◆ Passage provided

# Boom Zoom to the Moon



## Dan Turner (Feb 6, 2019)

*Dumb Stuff by Dan*

So I'm siphoning spoiled gas out of my K20 P/U with a drill operated cheapo pump that should draw from the vehicle tank and send it over to a 5 gal. can for disposal.

My ollllllllld hand tools that serve me well with a little maintenance includes an old electric Skil drill with the all metal body....we're talking old (about as old as my 6.5in worm-drive Skil saw).
As I get started by snaking the retrieval hose into the tank....the expansion of gases blow out the filler and lingers around as I'm shielded from the wind. The other hose on the deposit end of the pump goes into the 5 gallon can.

We're good to go. Crank up the old skildrill; set it about 2800rpm and realize.._."this is the way to do it!!"_ 

And then I noticed how un-smart I am with an old brush style electric drill in a cloud of gas vapors with a so-so tank of fuel at both ends. Brush style drills are great...but they come with a continuing electric blue spark from the brush contacting the rotor.

I just look stupid....but there's this profound revelation about *"How F&*(&G Stupid Can I Be?"*










The prospect of blowing up truck tank; gas can and *Dan* next to the natural gas meter feeding the house and only 12 feet away from the overhang of a cedar shake roof....if I survived the explosion and burns, I would not have been able to survive the beating from Susan for burning down the house or the FaceBook abuse that would have followed me like a shadow for the rest of my 2nd & 3rd degree scarred life.

Like most accidents such as this...the *"it sounded like a good idea" *would not have been a good excuse.

◆ Extracted records
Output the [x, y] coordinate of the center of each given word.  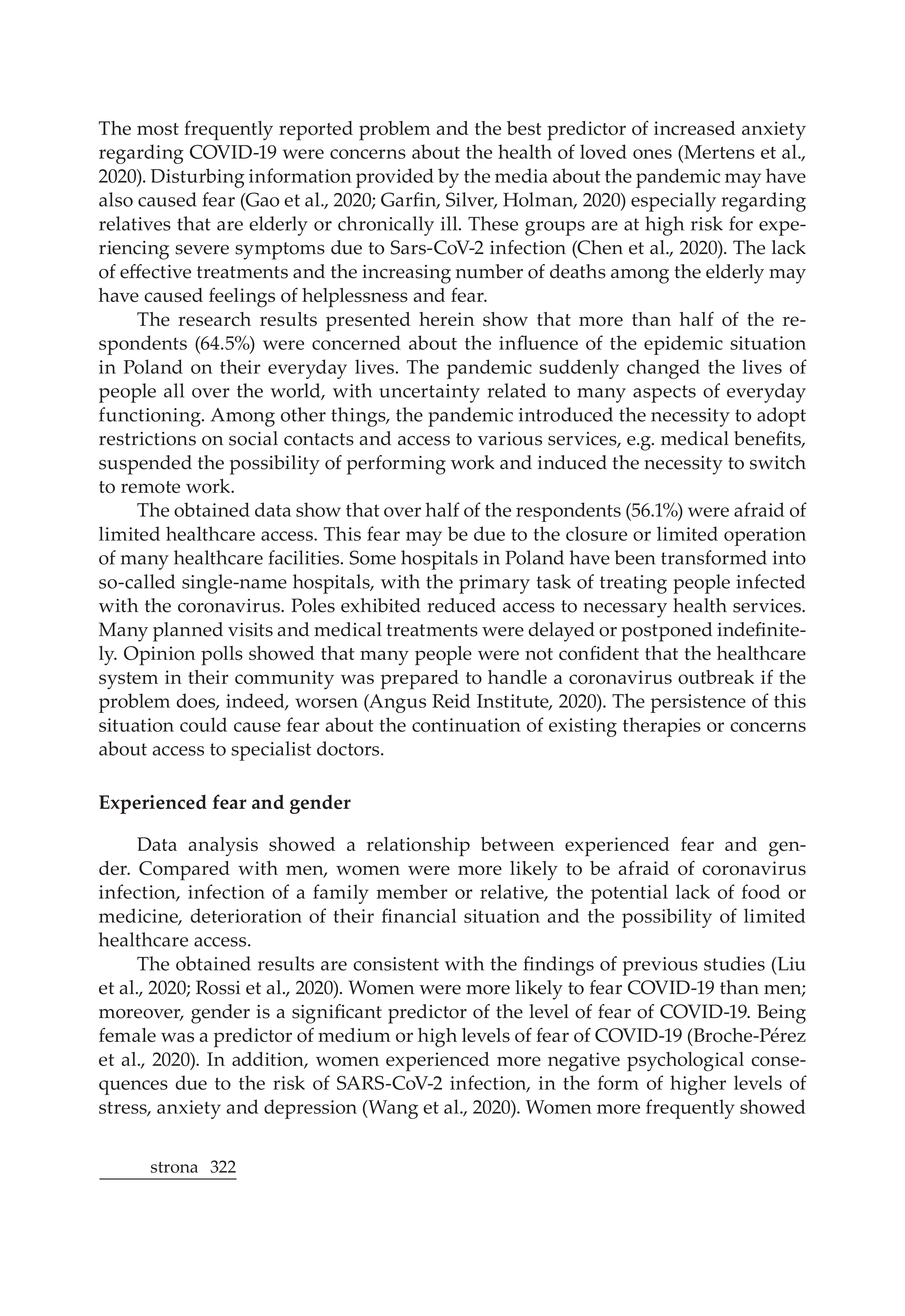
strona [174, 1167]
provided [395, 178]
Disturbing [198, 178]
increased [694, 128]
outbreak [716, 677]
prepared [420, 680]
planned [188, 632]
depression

◆ Tasks for this exercise
a) In the rows, from the line with "provided [395, 178]" up to and including the last row, replace "planned" with "scheduled" and reproduce those lines with nothing else altered.
b) Carry on the forum post about siphoning gas with an old brush-style drill, beginning right after its final sentence.

◆ Responses per task
a)
provided [395, 178]
Disturbing [198, 178]
increased [694, 128]
outbreak [716, 677]
prepared [420, 680]
scheduled [188, 632]
depression

b)
I have no idea what I was thinking. I was in a push to get that done to see what kind of carb troubles might be there after replacing the inline filters....cold and misting rain. I was more concerned about comfort than looking at the set up that involved gasoline fumes; next to the Atlanta Gas Meter and within 12 feet directly overhead...the trailing edges of a pre-fireproofed cedar roof. A tri-disaster of my own making in the works was just thaaaat close to Headlines News trying to report the story without falling out of their chairs laughing.

Not quite the legacy I want to leave behind.


----------



## hdavis (Feb 14, 2012)

I'm on the edge of my seat Dan, what happened next? Lol


----------



## Snobnd (Jul 1, 2008)

Drilling Into A Gas Tank Goes Awry (video) - ItemFix


Social Video Factory




www.itemfix.com


----------



## Ed Corrigan (Jul 18, 2019)

So, who held your beer? 😆😆




Dan Turner said:


> ....cold and misting rain.


AKA fire safety protection. You're all good. Carry on.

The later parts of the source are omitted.